WHAT YOU ARE ASKED TO DO
From the listing below, copy only the lines running from the line that contains "Elektrike (204, 312)" to the line that contains "Aktualitet (401, 228)", both included.

Top of RECORDS SUPPLIED

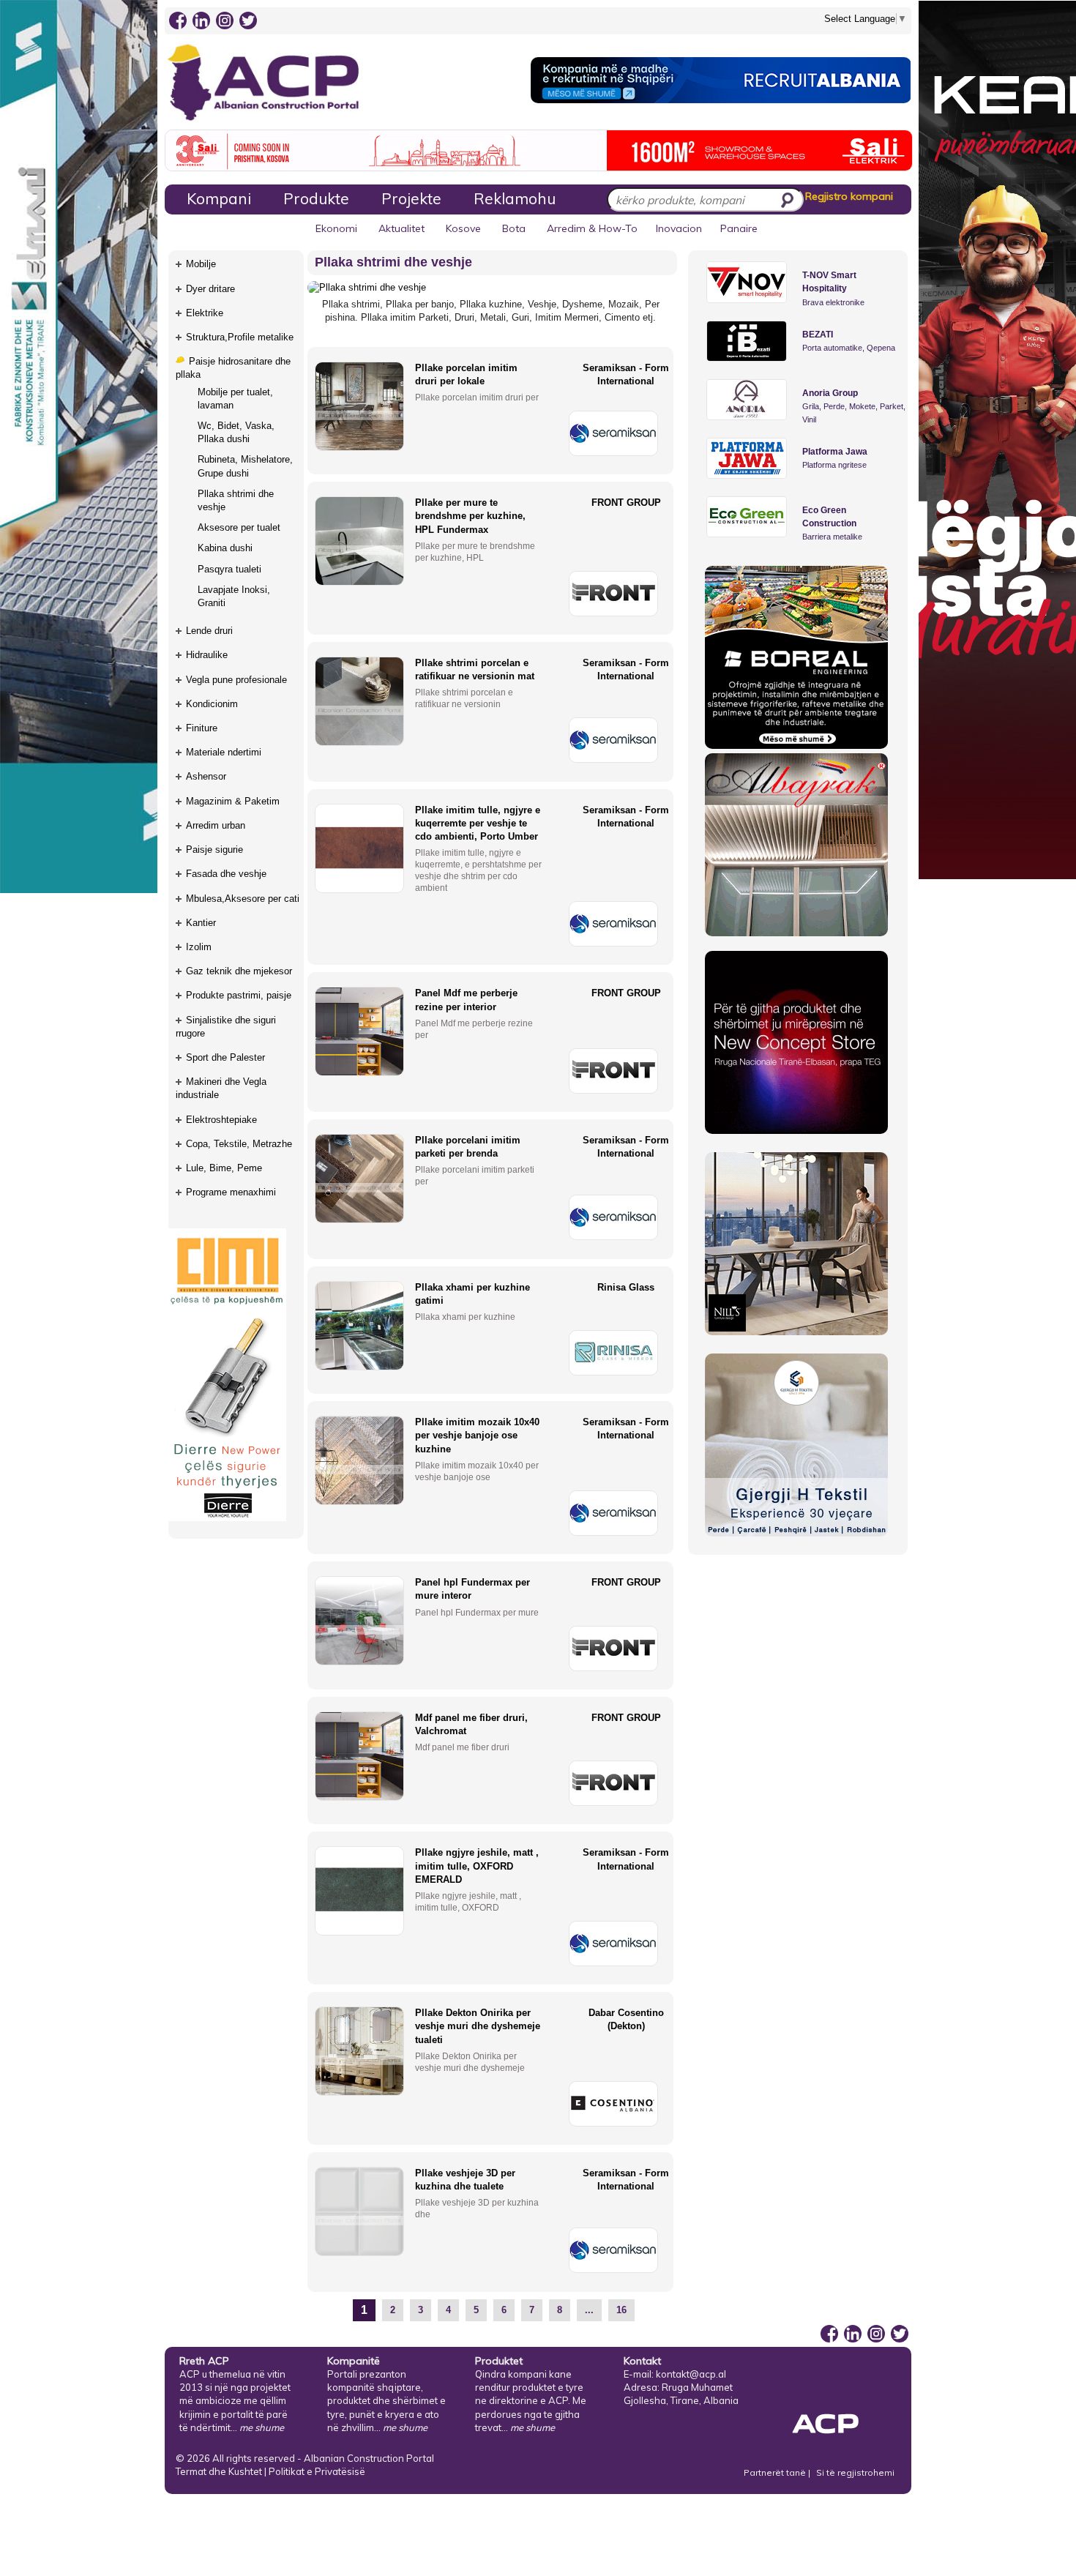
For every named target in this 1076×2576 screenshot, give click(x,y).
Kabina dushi (225, 547)
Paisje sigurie (214, 849)
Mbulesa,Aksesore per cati (242, 898)
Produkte (316, 198)
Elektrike (204, 312)
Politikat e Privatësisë (317, 2471)
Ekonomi (336, 228)
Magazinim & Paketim (233, 801)
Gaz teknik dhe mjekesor (239, 971)
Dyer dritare (210, 288)
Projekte (411, 198)
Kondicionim (212, 703)
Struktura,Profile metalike (240, 337)
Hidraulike (207, 654)
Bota (514, 228)
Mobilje (201, 263)
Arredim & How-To (592, 228)
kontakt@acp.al (691, 2374)
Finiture (201, 728)
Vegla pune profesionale (236, 679)
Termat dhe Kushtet (219, 2471)
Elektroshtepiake (221, 1119)
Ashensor (206, 776)
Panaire (739, 228)
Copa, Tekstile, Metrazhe (239, 1143)
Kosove (463, 228)
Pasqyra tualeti (229, 569)
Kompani (219, 198)
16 (621, 2309)
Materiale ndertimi (223, 752)
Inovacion (679, 228)
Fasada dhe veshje (226, 873)
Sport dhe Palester (225, 1057)
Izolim (199, 946)
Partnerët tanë (776, 2472)
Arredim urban (215, 825)
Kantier (201, 922)
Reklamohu (515, 198)
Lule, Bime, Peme (224, 1167)
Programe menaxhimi (231, 1192)
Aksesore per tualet (239, 527)
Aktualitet (401, 228)
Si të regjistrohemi (855, 2472)
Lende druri (209, 630)
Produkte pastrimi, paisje (238, 995)
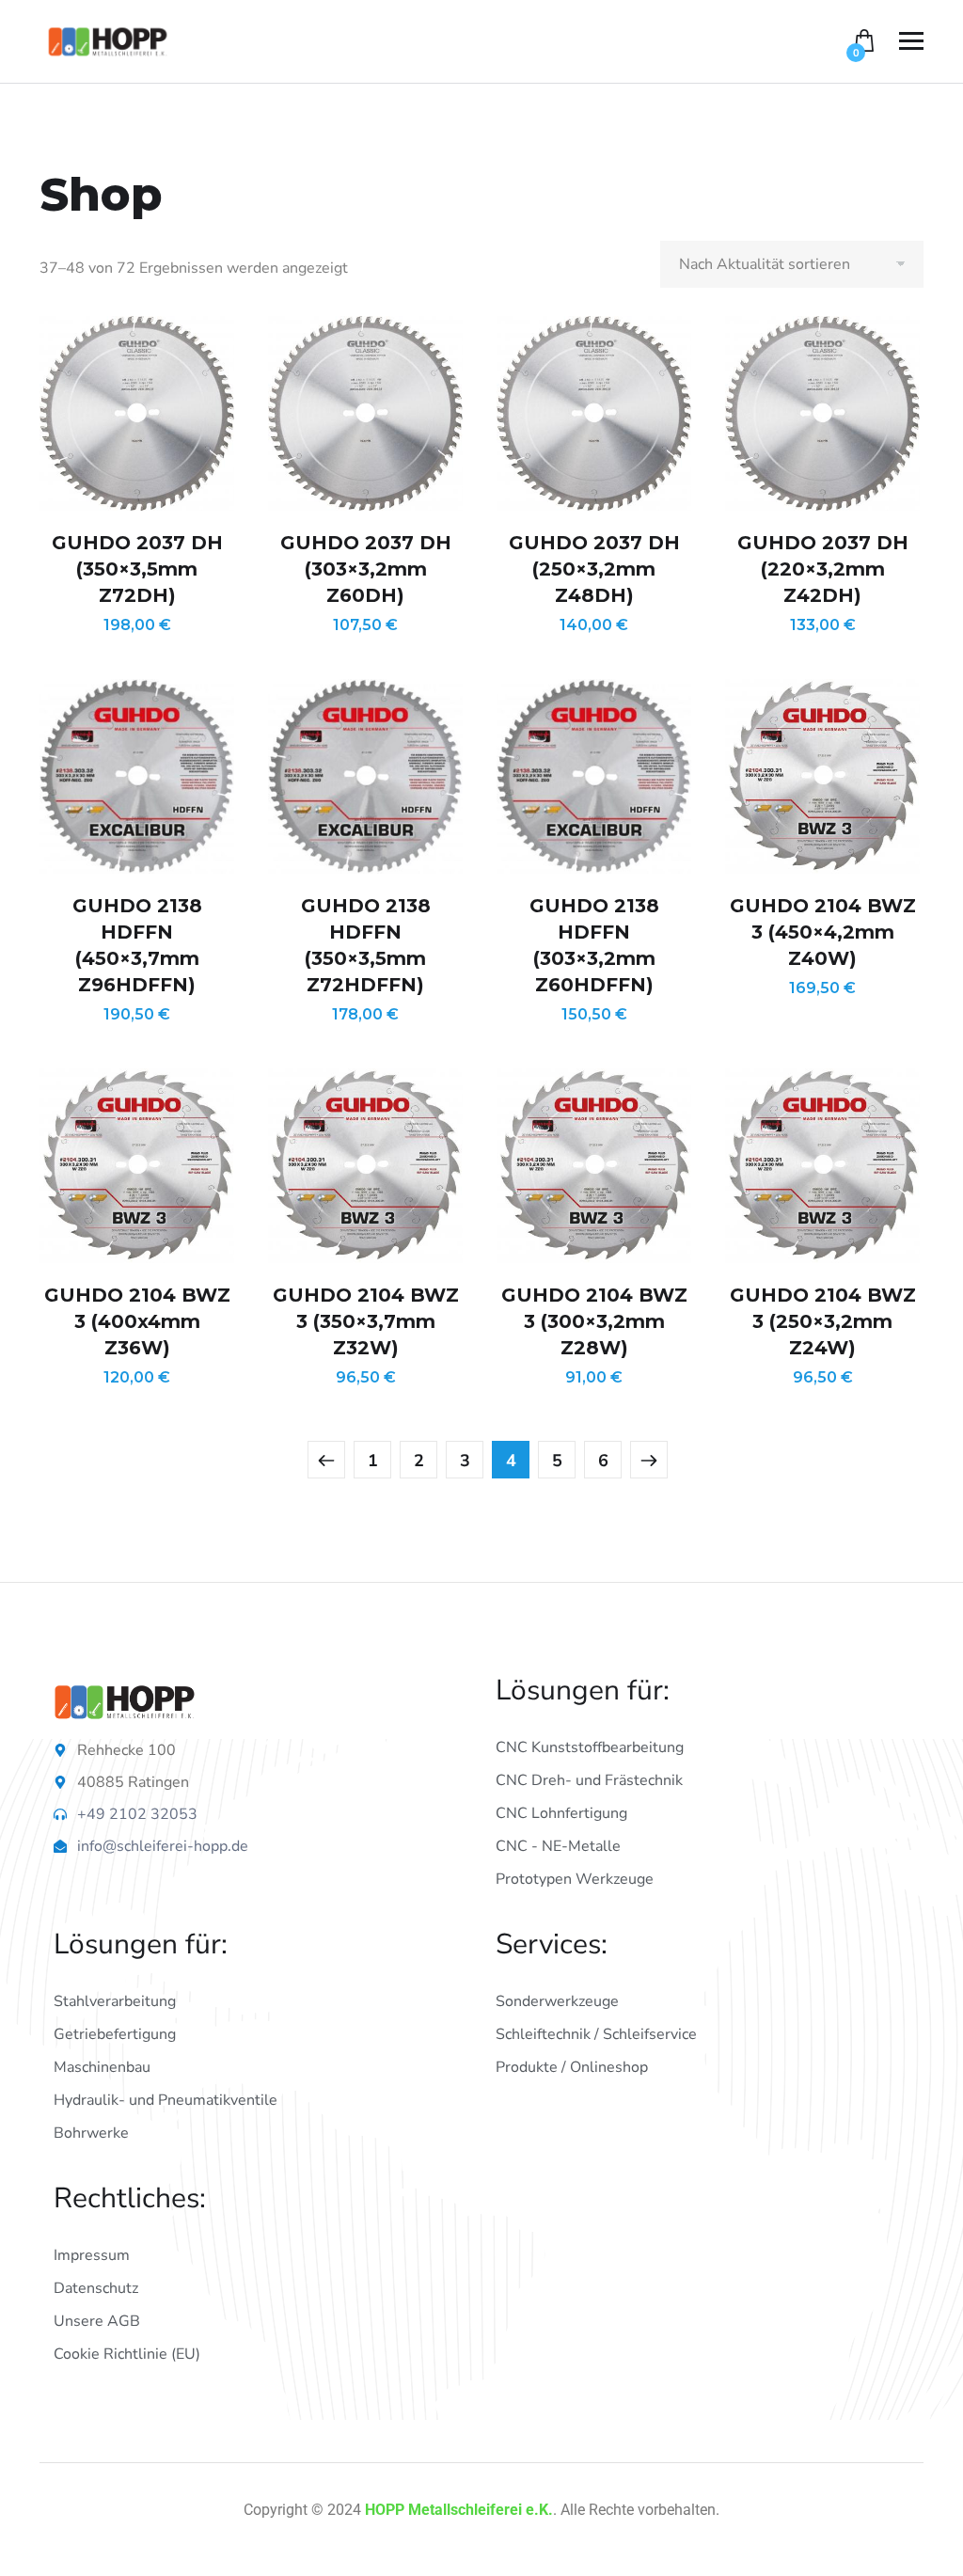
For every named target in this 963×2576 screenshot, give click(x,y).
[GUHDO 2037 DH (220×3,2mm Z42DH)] (822, 413)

Bottom of RECORDS SUPPLIED

TASK OUTPUT
Elektrike (204, 312)
Politikat e Privatësisë (317, 2471)
Ekonomi (336, 228)
Magazinim & Paketim (233, 801)
Gaz teknik dhe mjekesor (239, 971)
Dyer dritare (210, 288)
Projekte (411, 198)
Kondicionim (212, 703)
Struktura,Profile metalike (240, 337)
Hidraulike (207, 654)
Bota (514, 228)
Mobilje (201, 263)
Arredim & How-To (592, 228)
kontakt@acp.al (691, 2374)
Finiture (201, 728)
Vegla pune profesionale (236, 679)
Termat dhe Kushtet (219, 2471)
Elektroshtepiake (221, 1119)
Ashensor (206, 776)
Panaire (739, 228)
Copa, Tekstile, Metrazhe (239, 1143)
Kosove (463, 228)
Pasqyra tualeti (229, 569)
Kompani (219, 198)
16 (621, 2309)
Materiale ndertimi (223, 752)
Inovacion (679, 228)
Fasada dhe veshje (226, 873)
Sport dhe Palester (225, 1057)
Izolim (199, 946)
Partnerët tanë (776, 2472)
Arredim urban (215, 825)
Kantier (201, 922)
Reklamohu (515, 198)
Lule, Bime, Peme (224, 1167)
Programe menaxhimi (231, 1192)
Aksesore per tualet (239, 527)
Aktualitet (401, 228)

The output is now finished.